Symmetric Encryption for Ruby, ActiveRecord, and Mongoid. Encrypt passwords in configuration files. Encrypt entire files at rest.

Payment Card Industry (PCI) Data Security Standard (DSS)

The primary purpose of Symmetric Encryption is to secure data at rest and in-flight. It also secures encrypted fields in flight between the application servers and the backend databases, since the encryption/decryption occurs within the application. Additionally, it can be used to secure files containing PII data, securing both the network traffic generated while the file is being read/written to a network share as well as while the files are at rest locally or on a remote network share.

Symmetric Encryption secures

fields/attributes/data at rest.
fields/attributes/data fields in flight since those values are encrypted within the application.
files at rest.
file data in flight when written across the network.

Key:

data-encrypting key is the key that is actually used to encrypt and decrypt data.
key-encrypting key is used to encrypt/decrypt the data-encrypting key to keep it secure.

Since Symmetric Encryption is used to encrypt any sensitive data, such fields will be refered to as PII (Personally Identifiable Information) and not just PANs as mentioned in the PCI DSS.

PCI DSS offers 3 different ways of securing the data-encrypting key:

“Encrypted with a key-encrypting key”
“Within a secure cryptographic device (such as a hardware (host) security module (HSM) or PTS-approved point-of-interaction device)”
“As key components or key shares, in accordance with an industry-accepted method”

Key-encrypting Key

By default, Symmetric Encryption uses the key-encrypting key approach to secure the data-encrypting key that is actually used to encrypt/decrypt data.

Benefits:

Simple.
Great place to start.

Disadvantages:

As the development team grows, the number of people with access to the source code and therefore the key-encrypting key increases.
As the system administration team grows, the number of people with access to the data-encrypting key increases.
Every developer needs to acknowledge in writing that they are a key custodian.

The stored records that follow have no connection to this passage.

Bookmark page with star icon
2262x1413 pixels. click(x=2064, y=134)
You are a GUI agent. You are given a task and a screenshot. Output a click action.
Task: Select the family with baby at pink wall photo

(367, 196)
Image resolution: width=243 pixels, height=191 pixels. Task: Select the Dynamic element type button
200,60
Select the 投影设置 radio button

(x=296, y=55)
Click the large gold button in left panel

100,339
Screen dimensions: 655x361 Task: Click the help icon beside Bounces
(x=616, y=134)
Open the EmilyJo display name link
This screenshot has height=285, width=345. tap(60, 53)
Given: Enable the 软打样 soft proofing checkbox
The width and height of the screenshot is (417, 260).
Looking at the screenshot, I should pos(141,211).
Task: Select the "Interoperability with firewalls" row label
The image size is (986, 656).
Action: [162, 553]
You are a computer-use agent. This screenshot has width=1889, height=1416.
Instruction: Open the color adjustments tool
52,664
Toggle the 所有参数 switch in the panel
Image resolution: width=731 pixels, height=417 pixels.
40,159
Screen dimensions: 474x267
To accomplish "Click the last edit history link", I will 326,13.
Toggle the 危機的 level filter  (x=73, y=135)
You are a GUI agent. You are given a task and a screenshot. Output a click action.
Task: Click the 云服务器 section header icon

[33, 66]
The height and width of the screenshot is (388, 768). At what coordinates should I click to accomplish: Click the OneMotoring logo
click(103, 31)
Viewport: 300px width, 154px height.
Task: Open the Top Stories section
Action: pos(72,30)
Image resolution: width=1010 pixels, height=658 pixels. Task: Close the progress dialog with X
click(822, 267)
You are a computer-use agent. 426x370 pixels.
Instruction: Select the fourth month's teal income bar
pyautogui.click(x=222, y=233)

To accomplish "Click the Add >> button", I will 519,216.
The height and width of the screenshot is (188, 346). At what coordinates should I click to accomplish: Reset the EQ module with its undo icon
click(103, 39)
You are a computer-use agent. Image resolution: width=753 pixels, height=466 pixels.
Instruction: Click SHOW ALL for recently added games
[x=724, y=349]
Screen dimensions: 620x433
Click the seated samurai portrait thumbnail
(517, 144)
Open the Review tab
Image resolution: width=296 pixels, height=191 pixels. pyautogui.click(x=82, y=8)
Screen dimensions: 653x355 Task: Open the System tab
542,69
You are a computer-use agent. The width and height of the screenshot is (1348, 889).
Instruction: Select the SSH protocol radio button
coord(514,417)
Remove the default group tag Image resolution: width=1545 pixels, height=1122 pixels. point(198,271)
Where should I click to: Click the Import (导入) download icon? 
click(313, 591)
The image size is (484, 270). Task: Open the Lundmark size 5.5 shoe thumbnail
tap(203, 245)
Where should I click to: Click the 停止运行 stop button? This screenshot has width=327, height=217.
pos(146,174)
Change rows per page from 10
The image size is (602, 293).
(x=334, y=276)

Secure cryptographic device

Benefits:

data-encrypting key is never exposed.
Performs encryption with dedicated hardware.

Disadvantages:

Usually requires purchasing additional hardware.
Cost.

Benefits:

key-encrypting key is not required.
Reduces the number of key custodians.

Disadvantages:

Access control cannot be secured by userid and password, since such credentials would be stored in the clear on the server.
Using a certificate stored in the clear on the system is not sufficient since such certificate could be used by an attacker to gain access to the data-encrypting key by connecting directly to the keystore.

PCI Procedures

Note that Symmetric Encryption does not address the PCI DSS requirements relating to documentation.

In order to assist with PCI DSS audits, below are some of the ways that Symmetric Encryption assists with v3.2 of the PCI DSS

Requirement 3: Protect stored cardholder data

3.4 Strong Cryptography of PII wherever it is stored (PCI DSS v3.2)

3.4.a

Strong Cryptography is used to secure PII data.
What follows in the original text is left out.